### [Problem]
Reproduce exactly the line that contains "Published books (267, 384)" and all lines that follow it in the records below, ending with the last one.

### [Exercise input]

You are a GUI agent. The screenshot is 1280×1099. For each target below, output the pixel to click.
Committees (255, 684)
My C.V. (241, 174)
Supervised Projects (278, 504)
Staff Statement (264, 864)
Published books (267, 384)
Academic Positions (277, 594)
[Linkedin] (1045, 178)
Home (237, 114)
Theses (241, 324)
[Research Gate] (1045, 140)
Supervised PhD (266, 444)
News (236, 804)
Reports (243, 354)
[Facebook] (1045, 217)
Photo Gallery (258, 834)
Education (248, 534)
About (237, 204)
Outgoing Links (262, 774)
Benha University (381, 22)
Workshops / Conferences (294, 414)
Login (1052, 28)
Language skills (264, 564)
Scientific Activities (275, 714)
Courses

### [Expected answer]
Published books (267, 384)
Academic Positions (277, 594)
[Linkedin] (1045, 178)
Home (237, 114)
Theses (241, 324)
[Research Gate] (1045, 140)
Supervised PhD (266, 444)
News (236, 804)
Reports (243, 354)
[Facebook] (1045, 217)
Photo Gallery (258, 834)
Education (248, 534)
About (237, 204)
Outgoing Links (262, 774)
Benha University (381, 22)
Workshops / Conferences (294, 414)
Login (1052, 28)
Language skills (264, 564)
Scientific Activities (275, 714)
Courses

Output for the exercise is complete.